The room shuddered once more, knocking the silver statues from the shelves and sending picture frames crashing to the floor. The crystal chandelier overhead vibrated hard enough that its pendants clattered like wind chimes. The rest of the Leyden bottles exploded, sending shards of glass flying as the terrified souls imprisoned inside fled the judgment seeking them.

The air smelled of sulfur and ash but was still freezing cold. Maybe my imagination got the best of me, but I could swear I heard distant screams coming from the direction of that infernal, blood-red light. Father Anne shouted the Last Rites defiantly while Donnelly wove magic to recapture the dozens of soul-orbs that careened through the room. Irene’s ghost had grown stronger, gray but looking almost solid, and I realized that she had gained enough energy from our magic to call to her power.

“Push when I say,” I heard an unfamiliar woman’s voice whisper in my ear as a chill ran down my spine.

The ghost orbs dimmed, whether because of necromancy or the Last Rites, and Irene raised her arms, standing only a few feet from the hell-mouth. She threw back her head and shouted something I could not hear, but the ghosts took heed, gathering around her.

Now.

I mustered my courage, reached for my magic, and pushed with all my power, sending a blast from my wand with all the energy I could summon.

The blast shoved Irene and the orbs that clustered all around her directly at the glowing hell-mouth. Donnelly shouted and threw up his glistening barrier as soon as my burst ended, as Father Anne called out the final words of the Last Rites at the top of her voice. Bo huddled next to me, his spirit safe on this side of the energy curtain.

The hell-mouth widened, and I had to look away because it was like gazing into the sun. But I glimpsed Irene, silhouetted against the crimson fire, shoving the orbs into the inferno, and then, with a scream, being drawn inside herself. The maw flared, and I threw up my arm to shield my eyes. Wails and shrieks filled the air, deafeningly loud.

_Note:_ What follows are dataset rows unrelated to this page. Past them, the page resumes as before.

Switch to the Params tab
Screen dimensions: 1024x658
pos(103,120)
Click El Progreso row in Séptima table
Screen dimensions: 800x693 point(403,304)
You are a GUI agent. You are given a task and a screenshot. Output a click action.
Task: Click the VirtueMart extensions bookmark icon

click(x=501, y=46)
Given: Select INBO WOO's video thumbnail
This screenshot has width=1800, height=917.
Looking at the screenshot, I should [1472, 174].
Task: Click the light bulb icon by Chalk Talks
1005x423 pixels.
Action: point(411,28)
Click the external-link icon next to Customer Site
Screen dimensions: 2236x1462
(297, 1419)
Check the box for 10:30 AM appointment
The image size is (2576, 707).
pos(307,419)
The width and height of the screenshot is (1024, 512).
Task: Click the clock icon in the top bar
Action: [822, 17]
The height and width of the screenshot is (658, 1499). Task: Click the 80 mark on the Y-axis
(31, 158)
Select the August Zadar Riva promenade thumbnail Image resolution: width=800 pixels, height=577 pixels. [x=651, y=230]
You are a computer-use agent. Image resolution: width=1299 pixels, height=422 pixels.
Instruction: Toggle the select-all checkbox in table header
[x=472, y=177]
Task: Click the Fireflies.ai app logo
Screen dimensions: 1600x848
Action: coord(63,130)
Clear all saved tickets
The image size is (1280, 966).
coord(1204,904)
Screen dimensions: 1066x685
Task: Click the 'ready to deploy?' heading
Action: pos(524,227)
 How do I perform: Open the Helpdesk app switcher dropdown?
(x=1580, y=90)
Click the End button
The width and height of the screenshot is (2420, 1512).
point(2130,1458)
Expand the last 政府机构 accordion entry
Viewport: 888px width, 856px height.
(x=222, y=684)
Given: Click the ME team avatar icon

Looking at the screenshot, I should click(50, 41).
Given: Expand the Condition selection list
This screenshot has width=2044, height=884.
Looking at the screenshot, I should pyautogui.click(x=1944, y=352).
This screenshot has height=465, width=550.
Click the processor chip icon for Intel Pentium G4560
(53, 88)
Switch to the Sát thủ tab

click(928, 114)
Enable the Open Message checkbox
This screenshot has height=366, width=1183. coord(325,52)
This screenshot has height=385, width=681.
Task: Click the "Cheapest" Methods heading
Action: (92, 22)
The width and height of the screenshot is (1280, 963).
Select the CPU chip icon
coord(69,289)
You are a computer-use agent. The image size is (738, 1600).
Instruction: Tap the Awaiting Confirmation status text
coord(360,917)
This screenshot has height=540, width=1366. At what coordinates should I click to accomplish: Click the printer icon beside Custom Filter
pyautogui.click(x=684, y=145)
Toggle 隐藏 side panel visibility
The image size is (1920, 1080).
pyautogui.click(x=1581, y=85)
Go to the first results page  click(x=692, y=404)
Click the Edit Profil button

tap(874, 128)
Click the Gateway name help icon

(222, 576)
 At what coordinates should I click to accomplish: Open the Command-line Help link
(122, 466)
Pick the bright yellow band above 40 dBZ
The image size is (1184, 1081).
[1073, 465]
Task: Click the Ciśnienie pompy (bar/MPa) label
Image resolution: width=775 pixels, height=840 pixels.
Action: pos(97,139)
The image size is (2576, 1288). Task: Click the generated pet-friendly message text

Then, suddenly, all went dark and quiet.

I lowered my arm and opened my eyes. The far wall held no glowing bottles, wax cylinders, or pulsing orbs. Everything was gone, and in its place was a blackened scorch mark where the hell-mouth had been. Irene and the souls she had helped to cheat fate were gone.

“Was that really…Hell?” Teag asked in a voice just above a whisper.

Donnelly shrugged. “It was what they expected, feared, and thought they deserved. It is real enough for them.” His unruly white hair looked like it had stood on end, and the outlay of power showed in his eyes.

“Expectations are powerful things,” Father Anne replied, her voice raw from shouting. “But where they’ve gone, they won’t trouble anyone, ever again.”

“What would have happened if you and Irene hadn’t forced the souls through?” I asked, not sure I wanted to know the answer.

“The hell-mouth would have taken them, and everything else it could pull into itself,” Donnelly answered. “And without my magic and Father Anne’s litany, there’s no saying whether it would have sealed back shut.”

“Thank you all,” Sorren said. Donnelly inclined his head in acknowledgment, while Father Anne just shrugged as if it were all in a day’s work. Sorren looked to Teag and me. “I believe we’ve removed the danger that caused Irene to will us the house. But tomorrow, I’ll meet you here at dusk, and we’ll check everything over again to make sure. If there are any other tainted objects, we’ll handle them, and the rest can be appraised.”

I looked around the room. Other than the disarray near the bookshelves and the burn on the wall, you’d never know we faced down a soul-fueled nuclear meltdown. No one outside the house would ever know how close the world had come to catastrophe. But we knew, and even if that knowledge didn’t change the world, it changed us.

We saw things we couldn’t un-see, knew things we couldn’t forget, and would dream of what could never be expunged. It wasn’t the magic that kept us sane and functioning, it was each other, and the small network of allies and loved ones who believed in us. In what we did, anything could happen, and every day could be the last, so I’d learned to find comfort in the small things that grounded me.

“I’d really like dinner and a drink,” I said. “Anyone care to join me?”